• [TASK DETAILS]
For the listing below, work out how many lines hold the word "agent" and give that number by itself.

▼

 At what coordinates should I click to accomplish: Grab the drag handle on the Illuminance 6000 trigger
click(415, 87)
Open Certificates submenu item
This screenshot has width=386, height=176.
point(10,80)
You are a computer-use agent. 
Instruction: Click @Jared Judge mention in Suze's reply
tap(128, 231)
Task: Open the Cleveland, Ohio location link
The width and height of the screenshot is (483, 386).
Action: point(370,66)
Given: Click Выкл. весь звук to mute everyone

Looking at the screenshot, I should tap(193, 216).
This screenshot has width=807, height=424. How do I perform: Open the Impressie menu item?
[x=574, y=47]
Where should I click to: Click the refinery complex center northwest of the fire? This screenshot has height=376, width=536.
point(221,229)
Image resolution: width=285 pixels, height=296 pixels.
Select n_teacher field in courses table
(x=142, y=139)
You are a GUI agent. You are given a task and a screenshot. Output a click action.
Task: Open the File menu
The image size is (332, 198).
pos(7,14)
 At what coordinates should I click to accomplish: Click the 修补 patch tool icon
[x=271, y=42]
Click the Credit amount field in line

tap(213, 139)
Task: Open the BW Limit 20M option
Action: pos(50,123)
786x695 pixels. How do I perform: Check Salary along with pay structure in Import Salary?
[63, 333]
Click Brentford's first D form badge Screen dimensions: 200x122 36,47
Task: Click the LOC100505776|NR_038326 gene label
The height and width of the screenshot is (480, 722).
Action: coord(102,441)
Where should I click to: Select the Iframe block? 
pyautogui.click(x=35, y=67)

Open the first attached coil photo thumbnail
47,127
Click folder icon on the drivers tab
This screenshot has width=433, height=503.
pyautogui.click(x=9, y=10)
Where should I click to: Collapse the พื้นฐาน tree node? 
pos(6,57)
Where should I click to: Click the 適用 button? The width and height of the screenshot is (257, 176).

▲

• [FINAL ANSWER]
2